What's the most complicated part? It's hard to explain to people at first. But we literally have people on headsets, and when the macaroon is up on the screen, someone says, 'Release the macaroons, release the macaroons,' at the exact right moment. As I start to bring in the right people, I'm able to focus more on the films and on the day to day.
I never thought of that. We really want to show people things they've never seen. Take the Lowcountry oyster roast. Logistically this is a nightmare. Looking at the specifications for the cooking, we couldn't figure it out, and no distributors could get the right oysters. So my Southern relatives are renting a truck and driving them up. My uncle, he's also in the film about Lowcountry oystering, will drive. I thought, 'Are we totally insane to have a Low Country oyster barbecue in Chicago? Let's do it.' People will be knocked over. This is only from the coast of South Carolina.

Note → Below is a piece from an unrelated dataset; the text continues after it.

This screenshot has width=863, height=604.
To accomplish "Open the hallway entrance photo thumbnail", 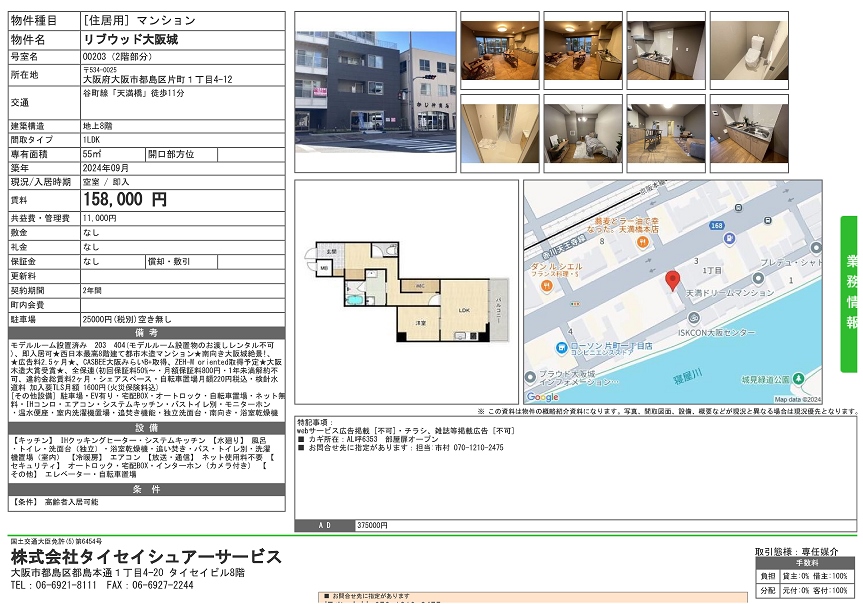I will pyautogui.click(x=499, y=128).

What makes this different than the New York Food Film Festival? At first, we were going to have them all be called "The Food Film Festival," but then we decided to separate the two festivals. We want to try to tie in local purveyors to make it a local thing. We had a Farm to Film to Table in New York, so we had New York farms. In Chicago the Farm to Film to Table event will feature people like Art Jackson.
How do you have time to do all of these different things? I lucked out. The scheduling just kind of worked. The New York Food Film Fest was in the summer last year, but we moved it to the fall because it was just so hot. Then I got a call from the Travel Channel for the show, and the shooting only went up through August. I lucked out. I've been waiting for the Hamburger America epic to continue, but in a way Made in America still feels like an extension of that.
Speaking of burgers, you're on record as a Billy Goat fan, describe this adoration. Well, I don't play favorites. But at the Billy Goat you have to get the right burger. The key to a great burger there is to get a triple with two slices of cheese. It's a great burger, but it's also a great bar and a whole burger experience. I also love M Burger and DMK Burger Bar, which also has one of the best beer selections I've ever seen in a burger restaurant. One of my favorites is also Top Notch.
Oh, that place is awesome. Have ever tried the patty melt? No, I haven't.
Last time I was there with the Serious Eats crew we stumbled upon it. It's amazing. Oh. I'm definitely going to have to try that.
It is a little out of the way from the Loop. Yeah, you have to plan your trip to Top Notch. But I'll be making sure to go there soon.